The reason is different than you think.
Most people who have not gone through the litigation process think that there's something wrong with an attorney preparing the client for their deposition. They think somehow that the attorney gives the client the answers to questions. Nothing could be further from the truth.
The reality is that the preparation process is to give you, the injured victim and understanding of what types of questions you will be asked by the attorney who represents the people you have sued. It also gives you an opportunity to refresh your memory about the events that occurred, most likely many months or years before.
Most injured victims try and put out of their mind the painful details that occurred when they were injured. They have been trying to recuperate and get on with their lives. They may not remember many of the finer details that occurred in and around the time of their incident.

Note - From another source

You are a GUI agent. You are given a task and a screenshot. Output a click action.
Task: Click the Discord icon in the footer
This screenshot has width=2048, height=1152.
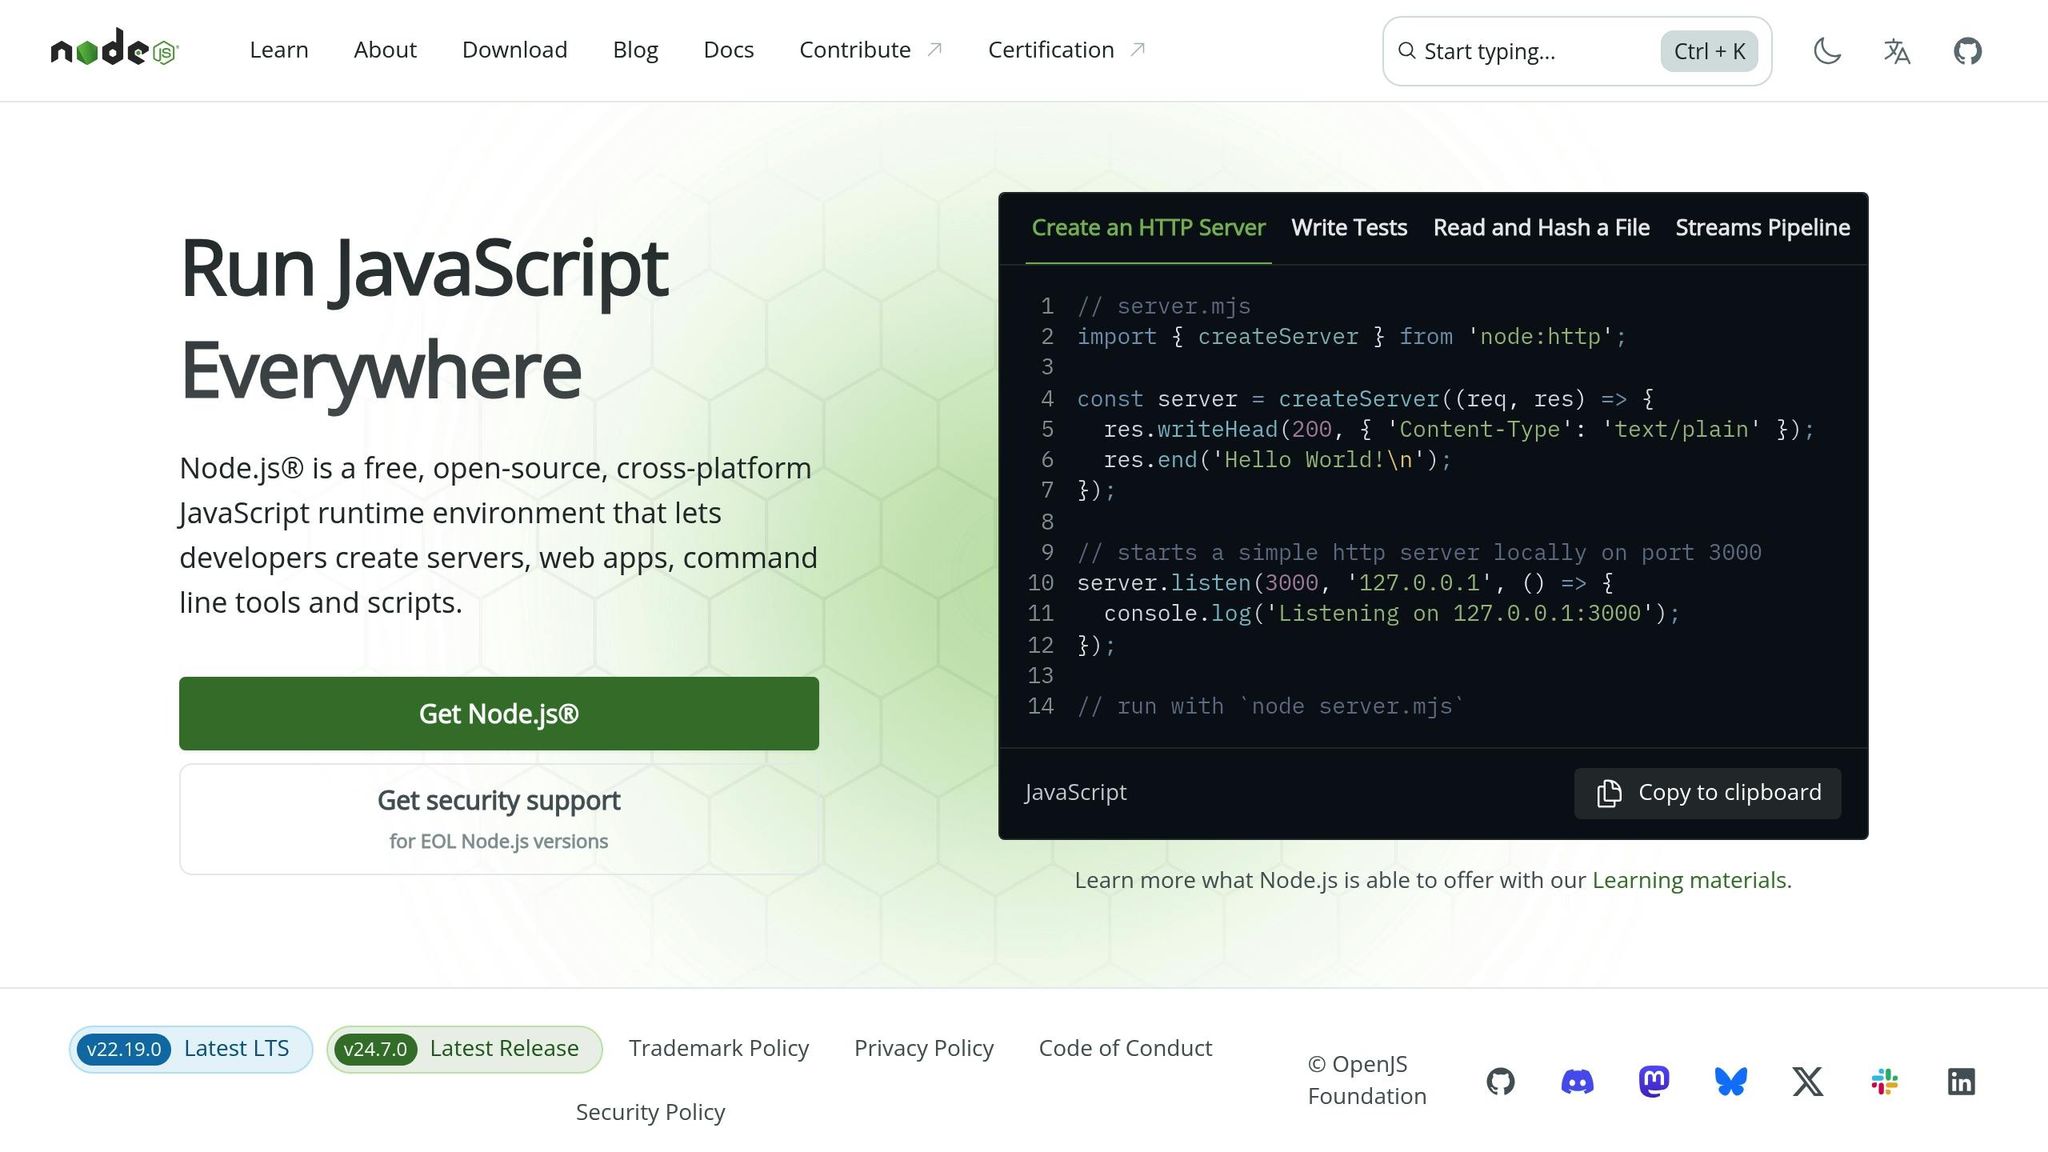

When you are prepared for your deposition, your attorney will explain how the process works and give you examples of questions that the defense attorney will likely ask. Your lawyer will explain the basic ground rules and what to do if you do not remember or don't know the answer to a question.
I always tell my clients that a pretrial deposition is nothing more than a question and answer session, given under oath. If you do not know the answer to a question, you simply tell the attorney “I don't know.” It is not a guessing game and it is not a test. It is simply your ability to remember certain facts that occurred a long time ago.
Did you know that an attorney is obligated to prepare his client for pretrial testimony and also for trial? It's true. A lawyer who fails to live up to that obligation is doing his client a serious disservice. Did you know that this happens not only with the injured victim who testifies, but also the defendants- the people you have sued?